[start of SOURCE TEXT]
John William Steffensen (born 30 August 1982) is an Australian former track and field athlete, who specialised in 200 and 400 metres. He won silver at the 2004 Olympics in Athens. His personal bests were 20.79 and 44.73.

Biography
Born in Perth, Western Australia, to South African immigrant parents, Steffensen competed in the 2004 Olympics, and was a part of the Australian team that won the silver medal in the 4 × 400 metres relay.

Steffensen won the gold medal in the 400 m at the 2006 Commonwealth Games in Melbourne, with a time of 44.73, setting a new personal best.  He won a second gold medal as the first runner in the 4 × 400 m Australian relay team at the 2006 Commonwealth Games.

He boycotted the 2010 Commonwealth Games after a series of disputes with Athletics Australia, which he accused of mismanaging athletes.

He is an old boy of Trinity College, Perth, and Guildford Grammar School, Perth (92-96).

He was runner up to Stephanie Rice in the 2013 Australian version of the television program Celebrity Apprentice. Since then, he has been making regular appearances on Nine Network's Wide World of Sports as a co-host.
[end of SOURCE TEXT]
[start of ENTRIES SUPPLIED]
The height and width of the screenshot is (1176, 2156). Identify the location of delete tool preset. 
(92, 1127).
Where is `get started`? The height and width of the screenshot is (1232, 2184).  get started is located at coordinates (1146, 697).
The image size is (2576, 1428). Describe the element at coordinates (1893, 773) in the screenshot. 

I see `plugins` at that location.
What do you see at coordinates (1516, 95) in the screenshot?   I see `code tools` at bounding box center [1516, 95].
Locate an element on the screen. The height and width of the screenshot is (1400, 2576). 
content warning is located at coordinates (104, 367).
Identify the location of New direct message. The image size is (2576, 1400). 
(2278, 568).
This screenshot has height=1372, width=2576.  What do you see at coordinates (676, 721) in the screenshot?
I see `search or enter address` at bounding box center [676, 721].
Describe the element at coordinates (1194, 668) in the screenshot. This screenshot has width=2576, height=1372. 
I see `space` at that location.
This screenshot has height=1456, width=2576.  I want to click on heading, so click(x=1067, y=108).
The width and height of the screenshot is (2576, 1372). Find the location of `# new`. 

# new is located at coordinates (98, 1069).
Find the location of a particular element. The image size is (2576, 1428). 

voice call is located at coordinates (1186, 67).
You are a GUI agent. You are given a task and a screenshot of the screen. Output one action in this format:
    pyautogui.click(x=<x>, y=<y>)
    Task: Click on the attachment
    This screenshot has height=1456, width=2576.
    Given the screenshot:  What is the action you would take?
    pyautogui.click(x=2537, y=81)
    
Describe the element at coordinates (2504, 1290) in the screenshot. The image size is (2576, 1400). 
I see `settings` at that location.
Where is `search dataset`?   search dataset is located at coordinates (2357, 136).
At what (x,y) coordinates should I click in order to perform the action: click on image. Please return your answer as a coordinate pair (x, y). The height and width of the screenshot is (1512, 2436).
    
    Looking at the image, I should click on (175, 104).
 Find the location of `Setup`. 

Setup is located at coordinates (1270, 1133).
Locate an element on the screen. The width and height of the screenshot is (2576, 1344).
[end of ENTRIES SUPPLIED]
GIVEN EXERCISE: Reproduce the passage from the text about John Steffensen between "John William Steffensen" and "400 metres relay.", inclusive. Please note that the records play no part here.

CORRECT ANSWER:
John William Steffensen (born 30 August 1982) is an Australian former track and field athlete, who specialised in 200 and 400 metres. He won silver at the 2004 Olympics in Athens. His personal bests were 20.79 and 44.73.

Biography
Born in Perth, Western Australia, to South African immigrant parents, Steffensen competed in the 2004 Olympics, and was a part of the Australian team that won the silver medal in the 4 × 400 metres relay.